Norcal Waste’s new facility in San Francisco officially opens this week. Recycle Central will officially open at noon on March 5. The facility is permitted to sort and bale up to 2,100 tons of recyclables a day. While the grand opening of the facility was March 5, the facility itself has been opened for around six months. Construction of the facility began about a year ago. At the start the facility was running in the first phase.

Recycle Central is located on Pier 96 in San Francisco's Bay View District. Recyclables in this 200,000-square-foot plant are separated using a combination of specialized equipment and hand sorting. Sorted materials are baled and shipped directly to end consumers.

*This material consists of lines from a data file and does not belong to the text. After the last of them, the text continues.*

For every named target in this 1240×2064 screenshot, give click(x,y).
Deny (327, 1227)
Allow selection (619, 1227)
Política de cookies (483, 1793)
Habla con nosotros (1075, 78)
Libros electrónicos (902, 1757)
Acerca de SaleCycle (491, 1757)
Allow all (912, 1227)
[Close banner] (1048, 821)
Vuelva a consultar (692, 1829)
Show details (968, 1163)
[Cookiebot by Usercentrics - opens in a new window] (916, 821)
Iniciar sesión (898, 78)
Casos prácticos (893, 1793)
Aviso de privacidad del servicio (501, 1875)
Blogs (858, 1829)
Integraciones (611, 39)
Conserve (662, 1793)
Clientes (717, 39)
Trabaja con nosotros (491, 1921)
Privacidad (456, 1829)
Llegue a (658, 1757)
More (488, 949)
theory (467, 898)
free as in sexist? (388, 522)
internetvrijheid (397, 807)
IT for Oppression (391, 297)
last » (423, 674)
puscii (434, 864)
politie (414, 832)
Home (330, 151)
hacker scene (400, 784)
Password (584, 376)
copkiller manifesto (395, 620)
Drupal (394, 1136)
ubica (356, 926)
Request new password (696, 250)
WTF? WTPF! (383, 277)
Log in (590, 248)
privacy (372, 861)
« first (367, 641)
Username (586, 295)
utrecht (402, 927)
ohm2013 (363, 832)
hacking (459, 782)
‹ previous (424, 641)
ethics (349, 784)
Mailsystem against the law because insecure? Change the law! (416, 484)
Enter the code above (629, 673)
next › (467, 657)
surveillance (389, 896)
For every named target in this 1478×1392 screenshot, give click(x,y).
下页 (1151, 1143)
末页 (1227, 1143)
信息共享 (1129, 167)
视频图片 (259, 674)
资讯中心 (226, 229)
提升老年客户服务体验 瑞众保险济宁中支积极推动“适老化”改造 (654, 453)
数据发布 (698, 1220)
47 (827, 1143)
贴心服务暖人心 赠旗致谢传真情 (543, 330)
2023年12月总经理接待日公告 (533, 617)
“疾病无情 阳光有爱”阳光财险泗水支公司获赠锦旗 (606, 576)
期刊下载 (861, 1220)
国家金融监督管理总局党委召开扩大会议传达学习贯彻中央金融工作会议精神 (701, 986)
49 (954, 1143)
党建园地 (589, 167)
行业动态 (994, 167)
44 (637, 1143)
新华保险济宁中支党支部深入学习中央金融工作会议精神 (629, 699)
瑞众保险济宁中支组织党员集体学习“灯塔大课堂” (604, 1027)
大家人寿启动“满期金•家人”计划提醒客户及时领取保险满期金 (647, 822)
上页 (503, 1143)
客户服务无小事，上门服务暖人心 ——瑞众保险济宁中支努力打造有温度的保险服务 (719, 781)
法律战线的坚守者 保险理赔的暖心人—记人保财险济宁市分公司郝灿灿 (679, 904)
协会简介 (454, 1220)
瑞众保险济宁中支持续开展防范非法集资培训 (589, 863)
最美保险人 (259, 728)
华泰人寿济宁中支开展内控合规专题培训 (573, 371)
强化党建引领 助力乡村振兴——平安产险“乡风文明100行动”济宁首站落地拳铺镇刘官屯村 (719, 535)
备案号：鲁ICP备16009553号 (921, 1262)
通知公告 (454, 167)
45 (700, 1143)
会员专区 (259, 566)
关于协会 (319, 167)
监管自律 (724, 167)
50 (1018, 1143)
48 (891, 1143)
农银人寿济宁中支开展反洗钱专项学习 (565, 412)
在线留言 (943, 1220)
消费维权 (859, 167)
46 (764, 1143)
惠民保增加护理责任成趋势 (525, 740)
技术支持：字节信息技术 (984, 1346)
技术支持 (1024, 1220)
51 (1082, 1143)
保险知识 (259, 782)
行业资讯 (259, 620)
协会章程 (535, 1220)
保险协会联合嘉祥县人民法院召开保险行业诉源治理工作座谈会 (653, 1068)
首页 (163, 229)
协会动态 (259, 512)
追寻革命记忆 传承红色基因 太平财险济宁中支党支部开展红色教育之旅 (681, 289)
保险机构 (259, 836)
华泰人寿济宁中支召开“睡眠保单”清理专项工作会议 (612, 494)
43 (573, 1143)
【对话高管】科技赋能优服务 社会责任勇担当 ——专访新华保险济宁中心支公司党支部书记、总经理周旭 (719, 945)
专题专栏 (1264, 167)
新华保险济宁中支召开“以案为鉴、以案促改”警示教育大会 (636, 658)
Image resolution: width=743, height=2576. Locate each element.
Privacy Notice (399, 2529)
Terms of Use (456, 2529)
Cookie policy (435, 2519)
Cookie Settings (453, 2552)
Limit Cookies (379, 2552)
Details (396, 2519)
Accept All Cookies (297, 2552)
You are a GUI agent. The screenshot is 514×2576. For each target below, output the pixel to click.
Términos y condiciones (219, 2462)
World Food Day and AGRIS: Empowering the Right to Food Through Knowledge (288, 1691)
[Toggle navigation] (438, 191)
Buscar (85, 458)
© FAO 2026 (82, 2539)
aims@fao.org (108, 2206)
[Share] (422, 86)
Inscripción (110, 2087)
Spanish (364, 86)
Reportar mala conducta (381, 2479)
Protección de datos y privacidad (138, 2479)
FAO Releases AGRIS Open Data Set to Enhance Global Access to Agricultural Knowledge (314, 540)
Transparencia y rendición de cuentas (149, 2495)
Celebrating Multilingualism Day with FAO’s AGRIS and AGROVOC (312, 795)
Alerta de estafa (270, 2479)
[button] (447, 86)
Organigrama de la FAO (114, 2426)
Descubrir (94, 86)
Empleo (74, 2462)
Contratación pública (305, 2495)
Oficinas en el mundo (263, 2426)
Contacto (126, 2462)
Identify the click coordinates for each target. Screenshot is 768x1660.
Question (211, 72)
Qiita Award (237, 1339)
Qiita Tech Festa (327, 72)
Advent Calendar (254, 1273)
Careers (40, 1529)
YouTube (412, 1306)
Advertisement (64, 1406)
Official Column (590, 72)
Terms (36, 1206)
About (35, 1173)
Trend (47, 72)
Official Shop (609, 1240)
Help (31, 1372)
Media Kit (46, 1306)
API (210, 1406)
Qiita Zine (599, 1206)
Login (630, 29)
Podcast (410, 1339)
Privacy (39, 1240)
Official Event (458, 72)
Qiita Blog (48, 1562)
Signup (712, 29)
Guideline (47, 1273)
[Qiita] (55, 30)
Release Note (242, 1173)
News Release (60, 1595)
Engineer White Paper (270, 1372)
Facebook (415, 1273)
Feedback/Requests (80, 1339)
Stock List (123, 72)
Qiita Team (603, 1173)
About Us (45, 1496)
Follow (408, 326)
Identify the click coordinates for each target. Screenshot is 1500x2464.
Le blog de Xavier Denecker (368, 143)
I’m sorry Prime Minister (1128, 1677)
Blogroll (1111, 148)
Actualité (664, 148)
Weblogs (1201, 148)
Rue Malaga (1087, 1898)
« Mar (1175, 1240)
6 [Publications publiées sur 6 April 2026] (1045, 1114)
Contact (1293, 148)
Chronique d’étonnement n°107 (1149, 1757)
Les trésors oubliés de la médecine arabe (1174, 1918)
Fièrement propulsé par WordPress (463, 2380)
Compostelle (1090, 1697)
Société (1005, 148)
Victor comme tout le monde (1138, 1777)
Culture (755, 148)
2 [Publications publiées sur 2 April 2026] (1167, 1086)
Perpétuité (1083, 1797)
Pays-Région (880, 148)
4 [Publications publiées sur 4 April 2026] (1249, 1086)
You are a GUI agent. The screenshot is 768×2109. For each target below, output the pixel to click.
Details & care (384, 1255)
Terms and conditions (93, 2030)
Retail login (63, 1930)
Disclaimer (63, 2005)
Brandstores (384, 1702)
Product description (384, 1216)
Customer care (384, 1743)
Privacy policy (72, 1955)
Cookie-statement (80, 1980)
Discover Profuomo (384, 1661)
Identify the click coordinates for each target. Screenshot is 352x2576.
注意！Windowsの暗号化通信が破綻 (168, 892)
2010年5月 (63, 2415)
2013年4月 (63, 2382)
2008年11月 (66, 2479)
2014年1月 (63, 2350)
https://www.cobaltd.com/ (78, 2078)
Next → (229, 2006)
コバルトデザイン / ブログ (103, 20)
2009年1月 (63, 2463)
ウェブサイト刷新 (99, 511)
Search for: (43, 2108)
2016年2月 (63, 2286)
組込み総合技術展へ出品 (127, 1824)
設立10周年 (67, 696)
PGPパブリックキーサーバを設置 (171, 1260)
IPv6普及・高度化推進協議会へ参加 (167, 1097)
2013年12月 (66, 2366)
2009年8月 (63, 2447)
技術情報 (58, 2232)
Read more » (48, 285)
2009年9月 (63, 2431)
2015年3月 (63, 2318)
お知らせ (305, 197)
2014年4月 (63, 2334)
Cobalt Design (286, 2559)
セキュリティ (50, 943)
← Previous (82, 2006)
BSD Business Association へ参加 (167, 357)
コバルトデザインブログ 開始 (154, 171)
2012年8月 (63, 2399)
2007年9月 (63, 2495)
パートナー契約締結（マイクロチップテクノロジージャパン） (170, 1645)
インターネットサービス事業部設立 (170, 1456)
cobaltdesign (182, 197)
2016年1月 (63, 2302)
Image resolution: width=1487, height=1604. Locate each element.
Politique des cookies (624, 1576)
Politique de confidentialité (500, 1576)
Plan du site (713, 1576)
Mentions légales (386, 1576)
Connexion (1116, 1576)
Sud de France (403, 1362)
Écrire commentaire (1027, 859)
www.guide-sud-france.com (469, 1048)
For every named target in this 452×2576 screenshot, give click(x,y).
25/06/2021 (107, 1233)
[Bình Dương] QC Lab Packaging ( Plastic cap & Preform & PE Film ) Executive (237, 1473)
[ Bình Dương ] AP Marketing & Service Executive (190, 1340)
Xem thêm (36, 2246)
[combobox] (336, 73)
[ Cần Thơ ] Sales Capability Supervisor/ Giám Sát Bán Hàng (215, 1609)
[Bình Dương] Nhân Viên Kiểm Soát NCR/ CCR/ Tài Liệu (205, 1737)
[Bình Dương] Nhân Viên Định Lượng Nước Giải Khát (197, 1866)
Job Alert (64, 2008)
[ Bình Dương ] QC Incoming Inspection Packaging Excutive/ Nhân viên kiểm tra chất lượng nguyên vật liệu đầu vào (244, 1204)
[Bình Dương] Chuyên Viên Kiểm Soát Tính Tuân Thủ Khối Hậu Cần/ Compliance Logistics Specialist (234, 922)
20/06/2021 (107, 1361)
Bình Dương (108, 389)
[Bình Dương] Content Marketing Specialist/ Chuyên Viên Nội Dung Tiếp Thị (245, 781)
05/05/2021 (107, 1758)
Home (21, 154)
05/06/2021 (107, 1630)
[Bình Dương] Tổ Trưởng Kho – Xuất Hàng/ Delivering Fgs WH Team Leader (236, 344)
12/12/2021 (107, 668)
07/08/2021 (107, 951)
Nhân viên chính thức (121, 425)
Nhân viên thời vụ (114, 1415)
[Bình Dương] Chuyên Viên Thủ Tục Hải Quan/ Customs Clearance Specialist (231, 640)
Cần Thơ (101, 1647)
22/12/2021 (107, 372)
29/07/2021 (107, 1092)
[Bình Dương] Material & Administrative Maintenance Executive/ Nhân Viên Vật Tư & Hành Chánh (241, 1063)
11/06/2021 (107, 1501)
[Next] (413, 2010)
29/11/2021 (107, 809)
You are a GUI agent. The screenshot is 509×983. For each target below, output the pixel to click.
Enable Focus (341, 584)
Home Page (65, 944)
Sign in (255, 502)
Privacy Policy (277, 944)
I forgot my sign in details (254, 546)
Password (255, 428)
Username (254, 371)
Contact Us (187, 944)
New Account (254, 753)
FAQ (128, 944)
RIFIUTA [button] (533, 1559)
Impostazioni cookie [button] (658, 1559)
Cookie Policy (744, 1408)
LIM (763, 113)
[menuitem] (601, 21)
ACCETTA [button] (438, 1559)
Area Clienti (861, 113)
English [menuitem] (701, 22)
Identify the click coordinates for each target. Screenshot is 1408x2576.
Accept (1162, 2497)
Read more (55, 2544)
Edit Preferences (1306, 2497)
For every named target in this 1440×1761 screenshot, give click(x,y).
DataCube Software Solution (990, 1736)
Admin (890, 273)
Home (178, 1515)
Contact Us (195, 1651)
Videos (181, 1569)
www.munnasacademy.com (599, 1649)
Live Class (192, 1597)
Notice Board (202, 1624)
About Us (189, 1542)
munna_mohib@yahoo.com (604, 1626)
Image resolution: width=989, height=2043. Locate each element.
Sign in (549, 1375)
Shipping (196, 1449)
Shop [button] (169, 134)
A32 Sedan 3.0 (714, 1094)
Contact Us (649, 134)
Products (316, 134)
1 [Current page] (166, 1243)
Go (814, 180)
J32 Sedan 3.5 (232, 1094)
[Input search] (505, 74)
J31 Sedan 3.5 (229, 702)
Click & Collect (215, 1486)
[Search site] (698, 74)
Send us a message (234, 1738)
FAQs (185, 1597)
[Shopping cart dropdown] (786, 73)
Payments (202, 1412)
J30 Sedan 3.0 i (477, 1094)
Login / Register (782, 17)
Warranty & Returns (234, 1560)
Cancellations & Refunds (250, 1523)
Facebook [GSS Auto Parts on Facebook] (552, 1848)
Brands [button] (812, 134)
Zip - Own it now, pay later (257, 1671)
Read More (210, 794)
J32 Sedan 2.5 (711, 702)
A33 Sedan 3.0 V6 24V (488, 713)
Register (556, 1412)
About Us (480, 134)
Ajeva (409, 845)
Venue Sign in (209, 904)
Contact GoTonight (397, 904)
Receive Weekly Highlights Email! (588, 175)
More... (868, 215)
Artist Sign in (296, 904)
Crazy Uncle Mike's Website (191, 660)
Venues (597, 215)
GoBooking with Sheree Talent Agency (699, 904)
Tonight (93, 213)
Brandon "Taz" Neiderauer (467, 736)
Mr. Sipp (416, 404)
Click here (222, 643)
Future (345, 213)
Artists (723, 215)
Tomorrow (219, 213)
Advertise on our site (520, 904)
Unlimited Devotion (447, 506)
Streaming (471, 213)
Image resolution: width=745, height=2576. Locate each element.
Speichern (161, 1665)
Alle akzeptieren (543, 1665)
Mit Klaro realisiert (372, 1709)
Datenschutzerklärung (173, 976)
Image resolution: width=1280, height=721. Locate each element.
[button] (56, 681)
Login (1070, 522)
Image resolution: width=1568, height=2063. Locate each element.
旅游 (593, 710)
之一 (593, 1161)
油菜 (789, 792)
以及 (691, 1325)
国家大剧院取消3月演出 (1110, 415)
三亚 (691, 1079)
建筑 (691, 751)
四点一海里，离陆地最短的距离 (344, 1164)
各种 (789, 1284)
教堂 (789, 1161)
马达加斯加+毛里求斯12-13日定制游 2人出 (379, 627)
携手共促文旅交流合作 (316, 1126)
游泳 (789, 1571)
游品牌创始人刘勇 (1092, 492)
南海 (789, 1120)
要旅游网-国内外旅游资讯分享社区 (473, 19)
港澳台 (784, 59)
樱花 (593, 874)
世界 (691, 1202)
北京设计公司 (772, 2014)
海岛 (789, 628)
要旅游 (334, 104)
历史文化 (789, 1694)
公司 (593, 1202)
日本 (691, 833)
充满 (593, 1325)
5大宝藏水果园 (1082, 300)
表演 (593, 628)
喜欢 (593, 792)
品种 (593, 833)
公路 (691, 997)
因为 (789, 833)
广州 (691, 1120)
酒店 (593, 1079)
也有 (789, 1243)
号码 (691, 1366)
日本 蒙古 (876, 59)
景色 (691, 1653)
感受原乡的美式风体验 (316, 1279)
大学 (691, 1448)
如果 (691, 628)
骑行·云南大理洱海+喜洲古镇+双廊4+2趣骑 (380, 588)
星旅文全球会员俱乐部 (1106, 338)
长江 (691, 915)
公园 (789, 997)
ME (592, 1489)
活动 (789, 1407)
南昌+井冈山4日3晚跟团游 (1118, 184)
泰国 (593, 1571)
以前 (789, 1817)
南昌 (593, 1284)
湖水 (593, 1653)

Inside the recycling facility disk screens send bottles and cans in one direction, float paper in another and further sort it into independent streams of newsprint and mixed paper (magazines, cardboard and junk mail.) A giant vacuum system sucks office paper off conveyer belts and automatically sends clean material to baling machines. A powerful magnet pulls steel and tin cans off the sorting belt and flips them into a large storage cage. Additionally, an eddy current separator is used to sort out aluminum cans.
The program is geared toward a single-stream collection and sortation program. A significant amount of the material that will be running through the recycling plant will come from the city of San Francisco’s curbside collection program.
San Francisco's recycling program makes recycling easy and convenient. People simply place paper, bottles and cans together in a blue cart. No more sorting paper from bottles and cans at home or work. Instead, recyclables are separated at Recycle Central.
The facility is expected to handle around 1,200 tons of recyclables a day when it is operating at full capacity.